__DESCRIPTION OF THE TASK__.
What lines in the entries below contain the word "named"? Copy all of them.

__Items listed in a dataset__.
━━━━━━━━━━━━━━━━━━━━━━━━━━━━━━
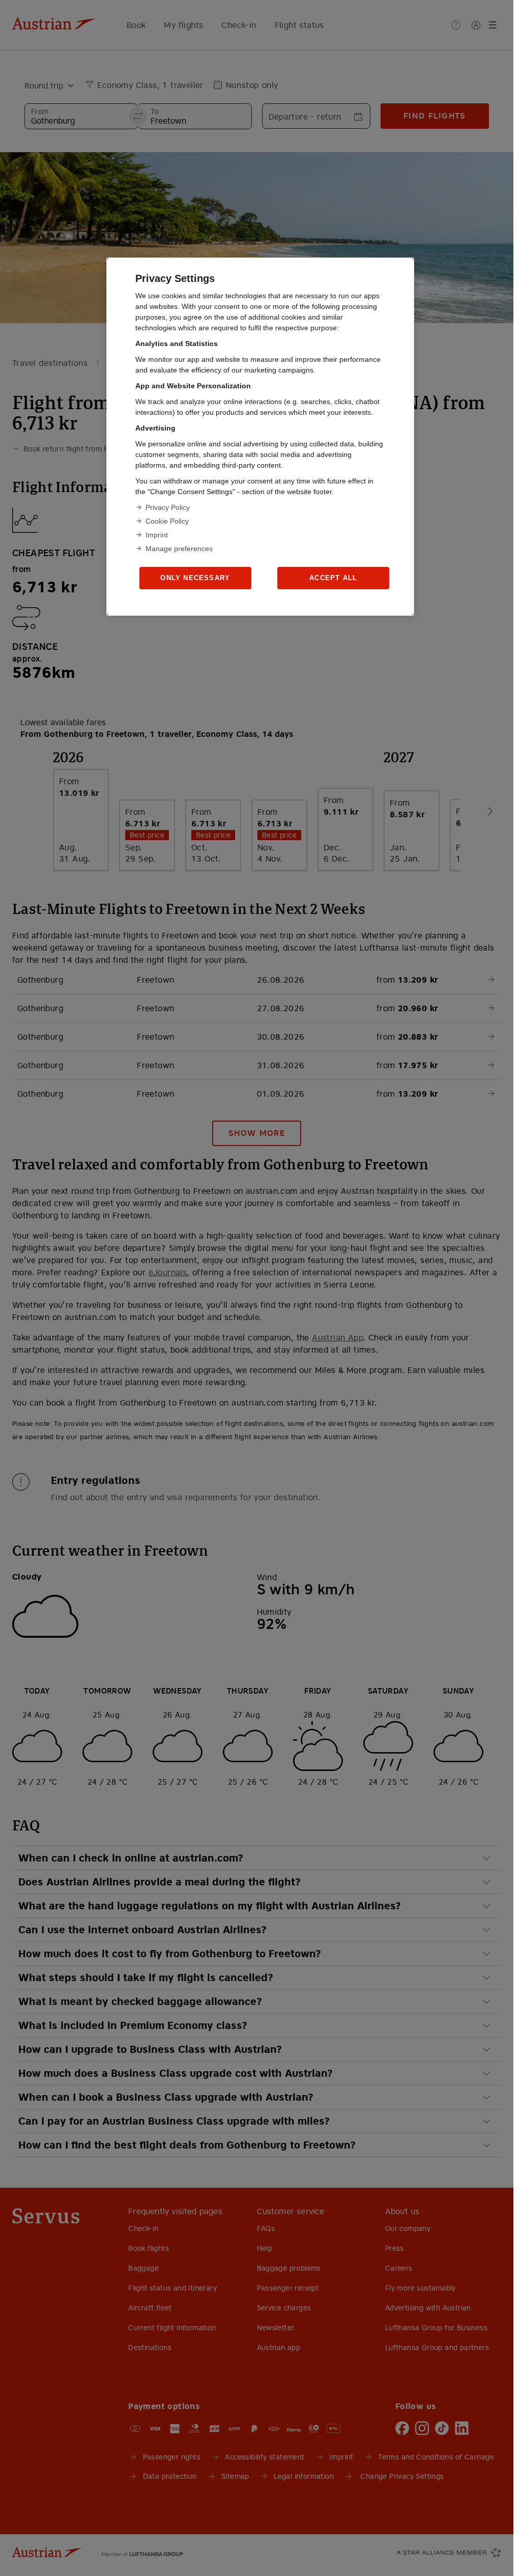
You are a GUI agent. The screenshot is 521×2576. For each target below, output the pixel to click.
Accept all (333, 578)
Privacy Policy (168, 507)
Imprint (157, 535)
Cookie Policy (167, 521)
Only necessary (195, 578)
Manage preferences (179, 549)
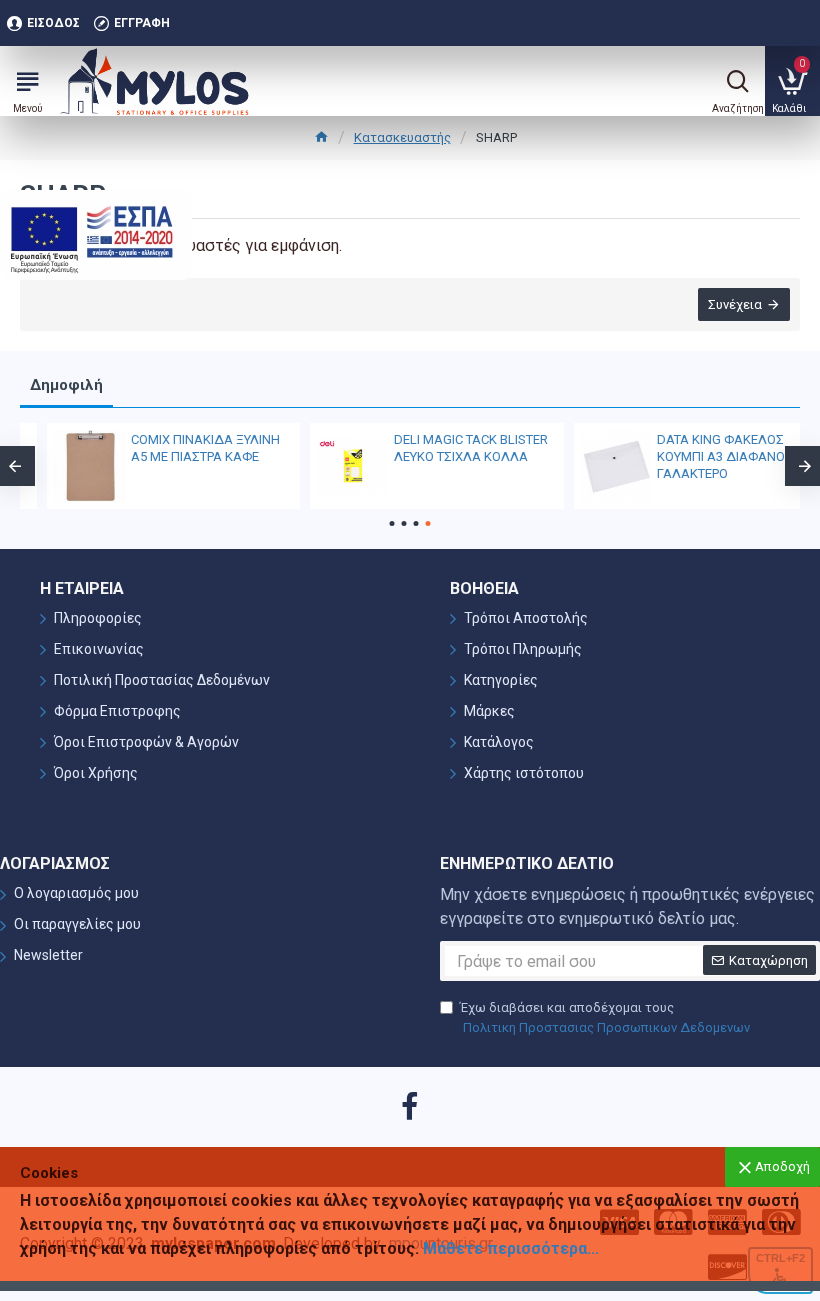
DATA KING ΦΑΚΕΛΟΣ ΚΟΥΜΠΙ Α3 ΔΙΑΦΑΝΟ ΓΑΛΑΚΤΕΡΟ (694, 456)
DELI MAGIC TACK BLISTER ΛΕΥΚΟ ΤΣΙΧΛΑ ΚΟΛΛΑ (444, 448)
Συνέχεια (735, 304)
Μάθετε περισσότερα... (511, 1248)
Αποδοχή (782, 1166)
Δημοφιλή (66, 385)
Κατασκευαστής (402, 137)
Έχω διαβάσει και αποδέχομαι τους (605, 1017)
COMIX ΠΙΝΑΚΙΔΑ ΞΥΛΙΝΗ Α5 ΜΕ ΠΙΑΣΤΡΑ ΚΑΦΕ (178, 448)
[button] (392, 523)
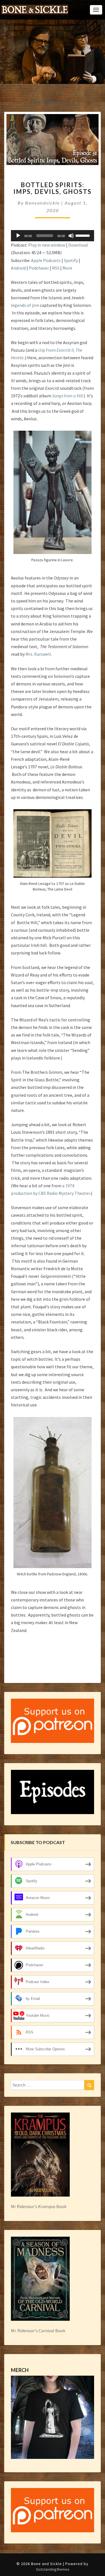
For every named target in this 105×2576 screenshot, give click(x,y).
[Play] (18, 235)
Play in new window (46, 245)
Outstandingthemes (52, 2569)
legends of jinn (25, 305)
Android (18, 268)
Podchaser (39, 268)
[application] (52, 235)
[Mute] (71, 235)
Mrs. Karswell (38, 654)
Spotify (71, 260)
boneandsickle (42, 202)
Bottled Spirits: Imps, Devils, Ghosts (52, 188)
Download (78, 245)
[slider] (83, 235)
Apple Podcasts (46, 260)
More (67, 268)
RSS (55, 268)
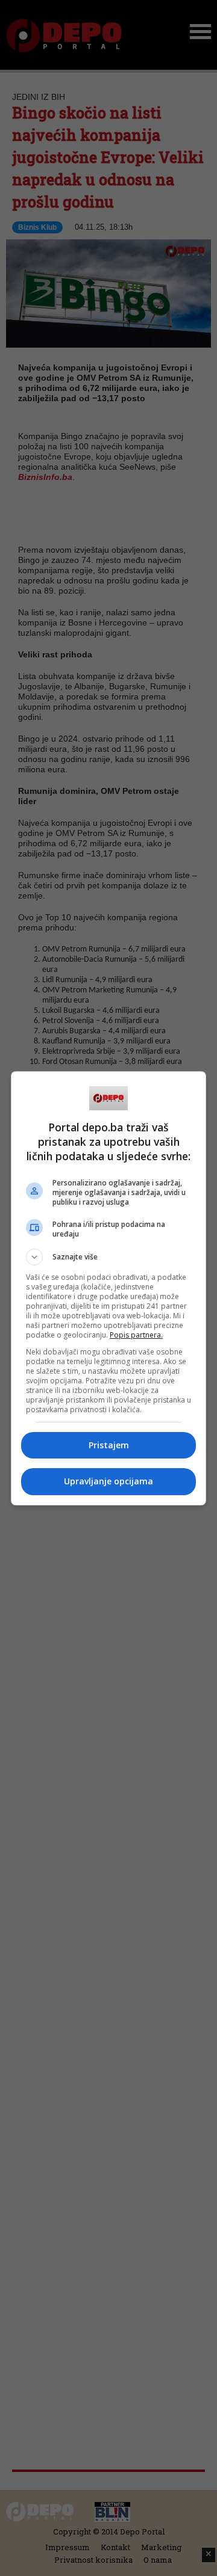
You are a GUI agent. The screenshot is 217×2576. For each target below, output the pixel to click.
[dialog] (108, 1288)
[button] (108, 1257)
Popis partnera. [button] (136, 1335)
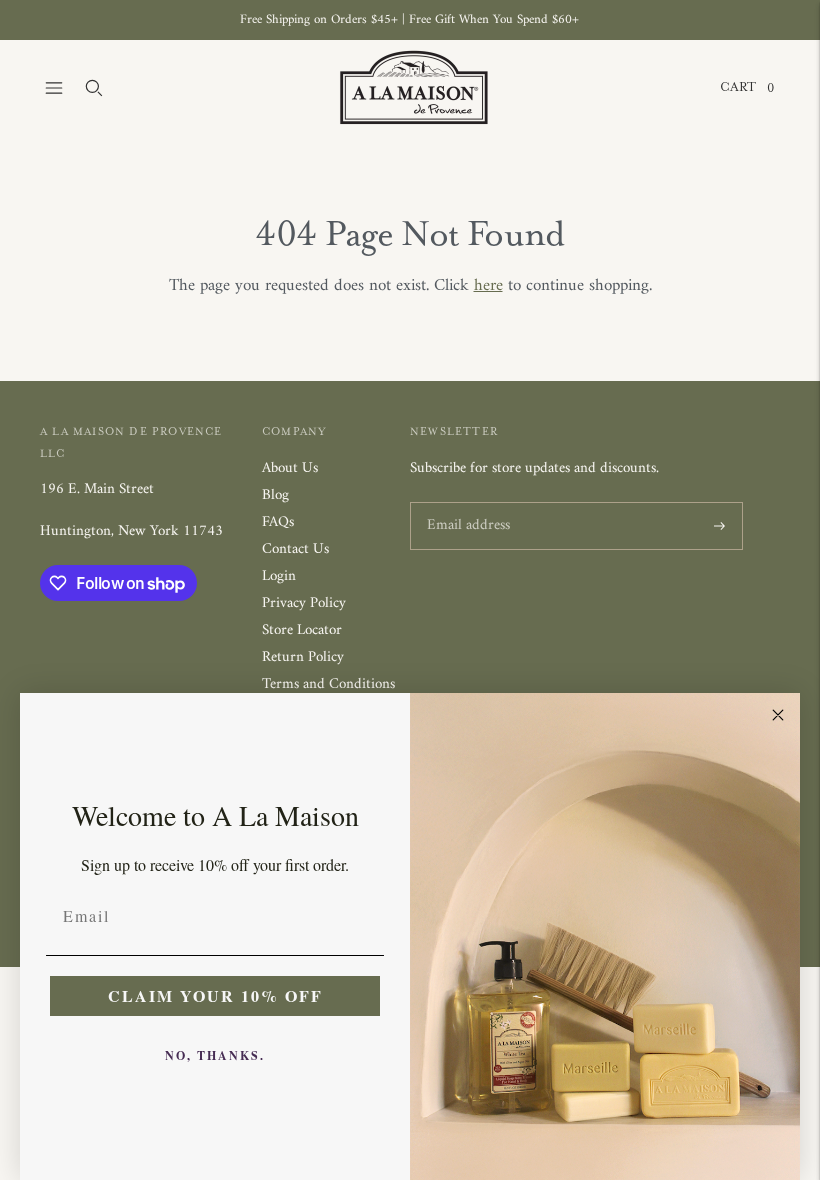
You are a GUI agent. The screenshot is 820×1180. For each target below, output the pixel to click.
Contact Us (295, 549)
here (488, 286)
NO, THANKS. (215, 1055)
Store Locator (302, 630)
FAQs (278, 522)
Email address (465, 503)
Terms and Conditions (328, 684)
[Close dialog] (778, 715)
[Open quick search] (94, 88)
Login (279, 576)
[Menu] (54, 88)
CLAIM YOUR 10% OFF (215, 995)
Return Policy (303, 657)
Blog (275, 495)
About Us (290, 468)
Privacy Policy (304, 603)
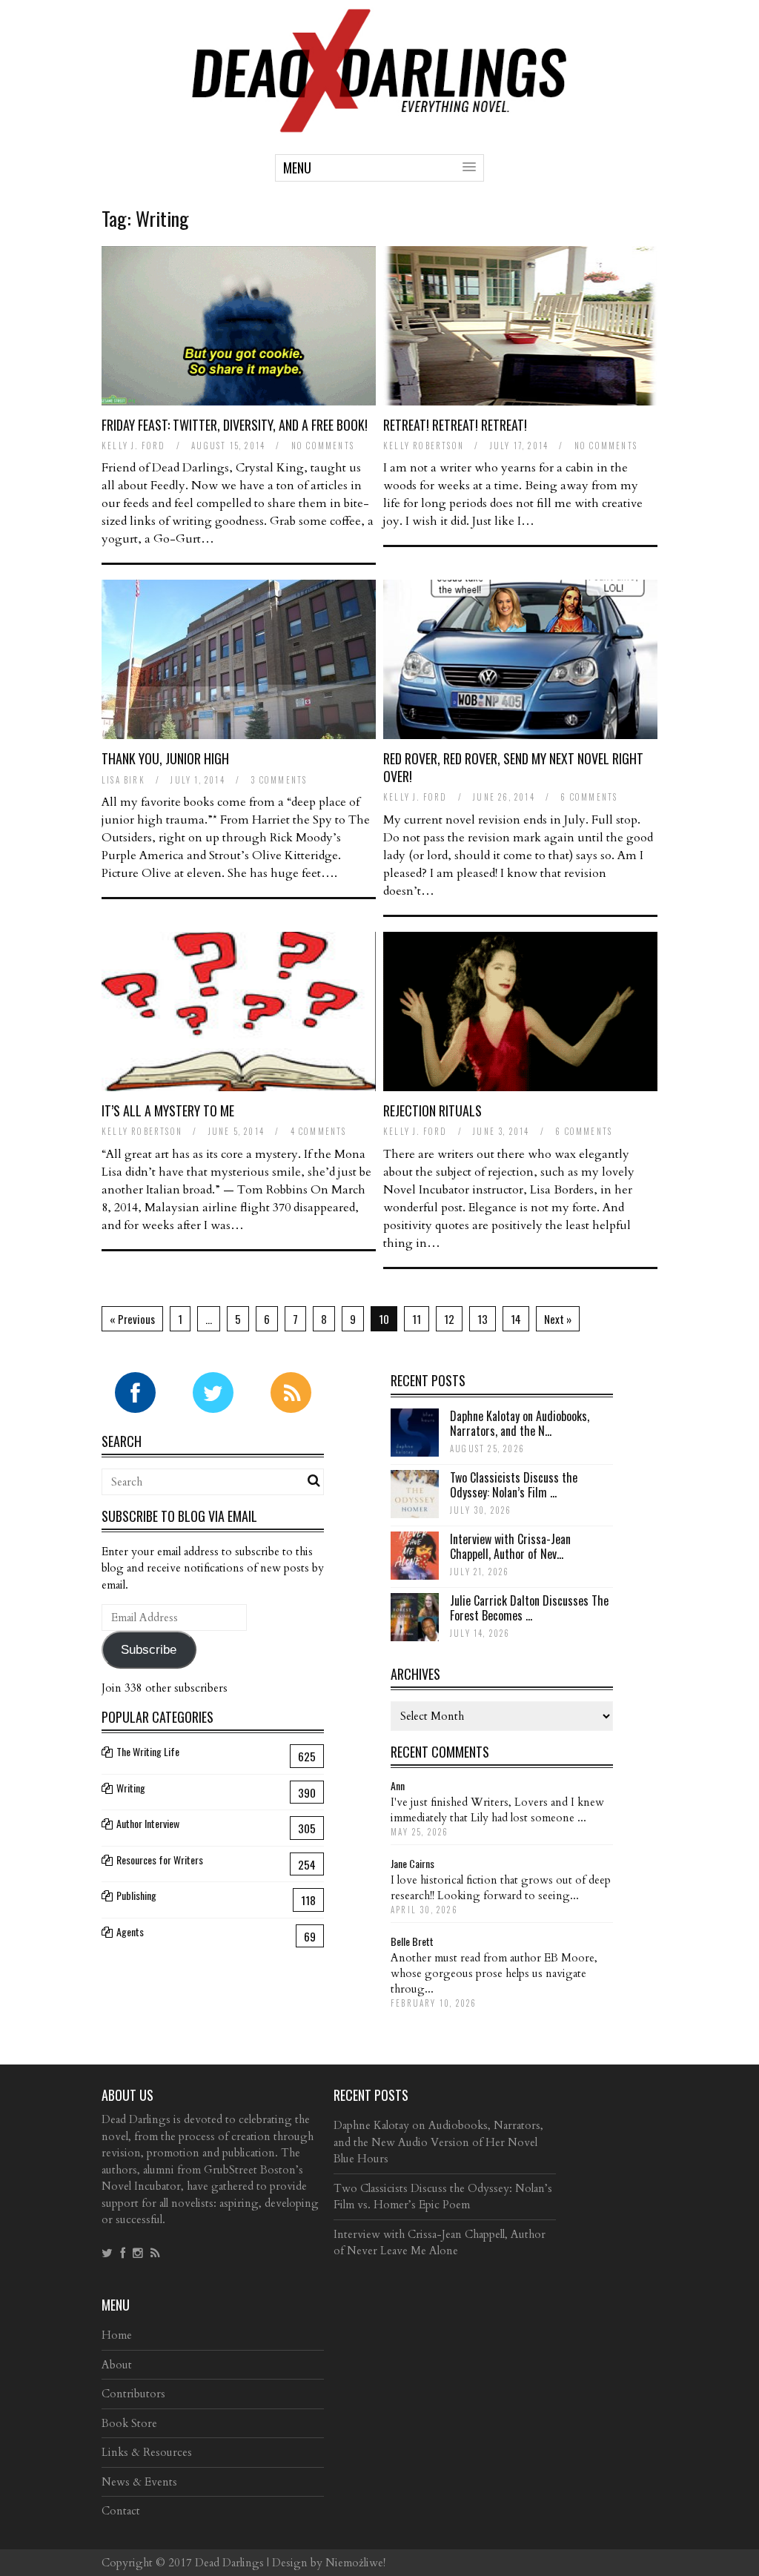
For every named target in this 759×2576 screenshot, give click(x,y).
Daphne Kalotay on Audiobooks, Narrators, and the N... (519, 1423)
━━━━━━━━━━━━━━━━━━━━━━━━━━━━━━
__EXERCISE RESPONSE__.
For every named target in this 105×2576 screenshot, give click(x,y).
For every named target in this 759×2576 screenshot, give click(x,y).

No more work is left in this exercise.